---------- Data
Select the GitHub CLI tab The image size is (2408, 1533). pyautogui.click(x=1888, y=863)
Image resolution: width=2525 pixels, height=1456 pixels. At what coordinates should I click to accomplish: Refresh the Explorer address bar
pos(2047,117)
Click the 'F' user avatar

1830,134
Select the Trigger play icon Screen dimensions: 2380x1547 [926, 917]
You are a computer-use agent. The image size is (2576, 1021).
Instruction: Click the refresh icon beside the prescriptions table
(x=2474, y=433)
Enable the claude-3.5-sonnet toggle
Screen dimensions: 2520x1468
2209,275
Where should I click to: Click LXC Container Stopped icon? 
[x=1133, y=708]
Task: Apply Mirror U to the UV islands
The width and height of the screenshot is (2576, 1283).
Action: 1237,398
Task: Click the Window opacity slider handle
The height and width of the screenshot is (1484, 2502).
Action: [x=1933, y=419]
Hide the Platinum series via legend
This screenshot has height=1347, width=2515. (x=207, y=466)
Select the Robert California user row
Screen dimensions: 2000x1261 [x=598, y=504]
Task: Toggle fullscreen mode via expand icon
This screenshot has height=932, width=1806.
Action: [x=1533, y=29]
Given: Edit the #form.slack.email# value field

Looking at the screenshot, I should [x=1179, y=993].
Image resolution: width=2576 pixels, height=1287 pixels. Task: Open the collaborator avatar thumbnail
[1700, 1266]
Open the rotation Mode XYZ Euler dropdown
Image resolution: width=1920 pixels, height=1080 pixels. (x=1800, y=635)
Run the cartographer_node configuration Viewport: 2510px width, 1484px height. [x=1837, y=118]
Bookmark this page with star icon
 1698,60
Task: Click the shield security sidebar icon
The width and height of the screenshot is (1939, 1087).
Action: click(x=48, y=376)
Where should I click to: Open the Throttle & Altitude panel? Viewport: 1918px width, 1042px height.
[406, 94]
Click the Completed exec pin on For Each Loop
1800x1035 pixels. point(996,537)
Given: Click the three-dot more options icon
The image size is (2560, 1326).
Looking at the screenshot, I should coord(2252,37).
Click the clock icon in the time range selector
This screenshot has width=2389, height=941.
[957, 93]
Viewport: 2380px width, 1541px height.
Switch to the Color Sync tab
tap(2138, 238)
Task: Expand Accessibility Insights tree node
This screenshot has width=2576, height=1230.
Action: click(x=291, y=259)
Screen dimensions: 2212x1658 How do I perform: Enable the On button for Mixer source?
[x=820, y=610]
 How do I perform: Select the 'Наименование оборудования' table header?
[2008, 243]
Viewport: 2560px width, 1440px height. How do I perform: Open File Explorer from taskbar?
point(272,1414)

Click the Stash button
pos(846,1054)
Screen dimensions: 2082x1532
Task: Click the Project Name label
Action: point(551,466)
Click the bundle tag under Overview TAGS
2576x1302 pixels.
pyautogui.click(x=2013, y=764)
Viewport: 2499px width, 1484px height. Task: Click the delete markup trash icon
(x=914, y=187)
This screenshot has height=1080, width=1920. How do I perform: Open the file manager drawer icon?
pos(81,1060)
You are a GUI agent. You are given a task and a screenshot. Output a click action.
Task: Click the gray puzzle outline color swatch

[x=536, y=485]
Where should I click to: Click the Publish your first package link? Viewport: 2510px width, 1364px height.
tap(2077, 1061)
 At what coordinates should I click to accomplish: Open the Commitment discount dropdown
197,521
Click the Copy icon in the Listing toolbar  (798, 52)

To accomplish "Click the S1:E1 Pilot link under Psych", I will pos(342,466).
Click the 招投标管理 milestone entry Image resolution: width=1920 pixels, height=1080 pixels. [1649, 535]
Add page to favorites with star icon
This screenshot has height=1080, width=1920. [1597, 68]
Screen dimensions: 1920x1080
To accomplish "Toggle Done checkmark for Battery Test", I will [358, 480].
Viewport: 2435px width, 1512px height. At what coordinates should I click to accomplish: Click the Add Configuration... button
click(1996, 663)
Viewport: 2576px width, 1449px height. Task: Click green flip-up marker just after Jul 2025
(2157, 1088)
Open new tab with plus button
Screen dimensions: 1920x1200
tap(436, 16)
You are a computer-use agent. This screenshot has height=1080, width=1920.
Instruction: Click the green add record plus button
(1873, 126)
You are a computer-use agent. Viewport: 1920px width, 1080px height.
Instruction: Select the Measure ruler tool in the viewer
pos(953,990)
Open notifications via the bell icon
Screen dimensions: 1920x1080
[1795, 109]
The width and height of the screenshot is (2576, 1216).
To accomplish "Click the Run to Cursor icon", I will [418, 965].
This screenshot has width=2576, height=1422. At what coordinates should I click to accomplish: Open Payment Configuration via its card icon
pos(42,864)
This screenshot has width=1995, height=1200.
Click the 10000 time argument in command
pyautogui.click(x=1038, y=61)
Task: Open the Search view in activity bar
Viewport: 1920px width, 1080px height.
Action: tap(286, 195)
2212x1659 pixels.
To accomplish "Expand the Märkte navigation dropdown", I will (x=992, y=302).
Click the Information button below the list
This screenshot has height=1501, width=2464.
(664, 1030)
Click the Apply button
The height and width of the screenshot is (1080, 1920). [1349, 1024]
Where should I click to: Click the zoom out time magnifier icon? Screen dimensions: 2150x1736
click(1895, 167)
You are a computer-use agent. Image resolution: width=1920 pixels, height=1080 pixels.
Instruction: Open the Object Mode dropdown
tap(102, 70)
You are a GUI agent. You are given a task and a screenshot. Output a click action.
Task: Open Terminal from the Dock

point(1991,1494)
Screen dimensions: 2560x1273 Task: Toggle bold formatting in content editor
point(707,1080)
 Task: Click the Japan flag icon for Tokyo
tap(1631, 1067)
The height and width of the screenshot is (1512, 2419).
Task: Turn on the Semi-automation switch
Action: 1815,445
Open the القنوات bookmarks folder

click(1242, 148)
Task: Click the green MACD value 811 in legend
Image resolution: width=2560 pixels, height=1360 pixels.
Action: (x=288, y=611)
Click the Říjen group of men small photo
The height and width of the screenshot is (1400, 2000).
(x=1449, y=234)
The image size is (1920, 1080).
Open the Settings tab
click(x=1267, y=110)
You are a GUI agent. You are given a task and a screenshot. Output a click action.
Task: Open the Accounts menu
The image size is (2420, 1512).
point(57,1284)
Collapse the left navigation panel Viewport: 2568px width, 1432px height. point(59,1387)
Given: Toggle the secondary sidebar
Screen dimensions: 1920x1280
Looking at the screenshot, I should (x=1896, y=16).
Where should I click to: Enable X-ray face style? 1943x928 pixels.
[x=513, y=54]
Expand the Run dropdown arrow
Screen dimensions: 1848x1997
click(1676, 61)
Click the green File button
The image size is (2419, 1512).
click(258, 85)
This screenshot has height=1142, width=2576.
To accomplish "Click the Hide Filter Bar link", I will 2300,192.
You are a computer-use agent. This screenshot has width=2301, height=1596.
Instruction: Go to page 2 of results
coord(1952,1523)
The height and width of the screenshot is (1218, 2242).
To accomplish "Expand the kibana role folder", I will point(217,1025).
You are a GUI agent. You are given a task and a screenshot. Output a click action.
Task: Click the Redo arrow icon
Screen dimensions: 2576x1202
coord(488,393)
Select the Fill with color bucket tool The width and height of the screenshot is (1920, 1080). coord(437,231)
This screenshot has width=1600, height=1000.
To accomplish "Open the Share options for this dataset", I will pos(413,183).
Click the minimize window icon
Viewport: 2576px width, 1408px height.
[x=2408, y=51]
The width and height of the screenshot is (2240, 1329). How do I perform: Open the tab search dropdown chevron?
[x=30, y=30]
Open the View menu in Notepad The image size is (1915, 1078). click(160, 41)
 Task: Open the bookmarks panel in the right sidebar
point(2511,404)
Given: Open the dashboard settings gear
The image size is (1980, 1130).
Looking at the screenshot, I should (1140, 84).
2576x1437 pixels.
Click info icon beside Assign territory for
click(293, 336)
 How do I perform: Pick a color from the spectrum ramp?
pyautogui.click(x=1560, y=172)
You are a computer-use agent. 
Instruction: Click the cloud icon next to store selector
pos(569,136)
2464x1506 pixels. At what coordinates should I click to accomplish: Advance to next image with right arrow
--------------------
=== What you have to do ===
Beginning with the line containing "This screenshot has height=1142, width=2576." and ending with the line containing "This screenshot has width=1600, height=1000.", extract those lines exactly from the listing above, and only those.

=== Exercise answer ===
This screenshot has height=1142, width=2576.
To accomplish "Click the Hide Filter Bar link", I will 2300,192.
You are a computer-use agent. This screenshot has width=2301, height=1596.
Instruction: Go to page 2 of results
coord(1952,1523)
The height and width of the screenshot is (1218, 2242).
To accomplish "Expand the kibana role folder", I will point(217,1025).
You are a GUI agent. You are given a task and a screenshot. Output a click action.
Task: Click the Redo arrow icon
Screen dimensions: 2576x1202
coord(488,393)
Select the Fill with color bucket tool The width and height of the screenshot is (1920, 1080). coord(437,231)
This screenshot has width=1600, height=1000.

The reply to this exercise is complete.